Por Simone Pellegrino de Oliveira
Atualmente a descriminalização do porte de Drogas tem sido tema de debate tanto pelo Supremo Tribunal Federal (STF) (como uma questão de saúde pública) quanto por outros segmentos com foco no uso terapêutico da planta cannabis. Dentro deste universo, existem questionamentos e dúvidas que confundem os dois assuntos: A cannabis serve para tudo? É um elixir milagroso? Tem 1001 utilidades? A descriminalização vai beneficiar o acesso ao produto medicinal? A resposta é simples: NÃO!
Do ponto de vista da descriminalização do porte de drogas, que objetiva a suspensão de um artigo da Lei Antidrogas (Lei nº 11.343, de 23 de agosto de 2006) que proíbe o armazenamento, plantio e transporte de drogas para uso pessoal, em nada impacta no uso terapêutico da planta cannabis, pois não existe relação direta entre o porte da substância ilícita para fins recreativos com os produtos de cannabis, os quais estão devidamente regulamentados pela ANVISA desde o ano de 2015 por meio da Resolução RDC nº 17, a qual define os critérios para a importação excepcional destes produtos com fins medicinais.
Vale citar que a planta cannabis também vem sendo utilizada em rituais xamânicos que atribui seus efeitos ‘terapêuticos’ à liturgia de um ritual e como complemento à alimentação de pessoas saudáveis através dos suplementos alimentares, os quais não são destinados à cura ou tratamento de nenhuma doença ou condição de saúde.
Diante deste cenário, o objetivo aqui não é condenar nenhuma destas práticas. É diferenciá-las das aplicações terapêuticas da planta cannabis, as quais devem estar sempre apoiadas em estudos e dados técnico-científicos capazes de evidenciar sua contribuição no atendimento às necessidades não atendidas de pessoas que possuem condições de saúde específicas.
Os produtos de cannabis, amplamente conhecidos apenas como ‘Canabidiol’, objetivam contribuir como alternativa terapêutica diante de quadros refratários, como a epilepsia, por exemplo, onde as alternativas terapêuticas tradicionais (medicamentos convencionais) não respondem o suficiente para uma melhor qualidade de vida do paciente. Assim, seu uso por pacientes com doenças como Parkinson, Alzheimer, Enxaqueca Crônica, Ansiedade, Transtorno do Espectro Autista (TEA), entre tantas outras citadas na literatura científica, pode oferecer benefícios para o tratamento de sintomas específicos, de acordo com a indicação e justificativa do médico assistente.
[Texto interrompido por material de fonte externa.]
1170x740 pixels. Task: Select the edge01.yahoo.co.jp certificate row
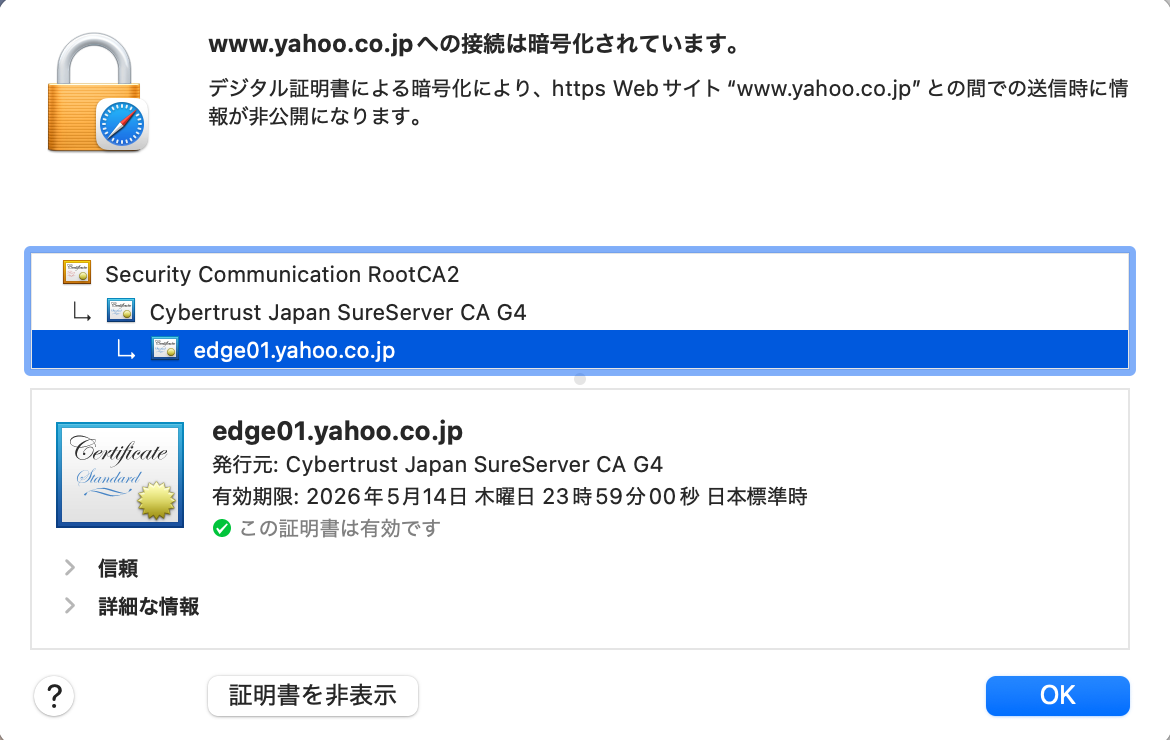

Para garantir uma terapia de sucesso, os produtos de cannabis devem oferecer segurança e qualidade através de sua procedência (laboratório e cadeia de suprimentos certificados), formulação em grau farmacêutico, concentração definida e constante a cada lote, além de teores de canabinoides ativos em quantidade suficiente para alcançar os efeitos terapêuticos desejados – estudos científicos sugerem maior benefício quando utilizados produtos com teores acima de 50mg/mL.
A ideia do produto de cannabis ‘servir para tudo’ e da descriminalização das drogas impactar no acesso aos produtos medicinais é um engano, pois compromete sua aplicabilidade e confiança terapêuticos, tanto por parte do médico como pelo paciente. Quando indicado de forma inadequada, por se esperar uma resposta que pode não chegar, é possível desenvolver a crença de que o produto ‘não funciona’ ou ‘não serve para nada’, bem diferente daquela ideia inicial de que serve para tudo ou tem 1001 utilidades.
*Simone Pellegrino de Oliveira é Farmacêutica e Mestre em Saúde Pública.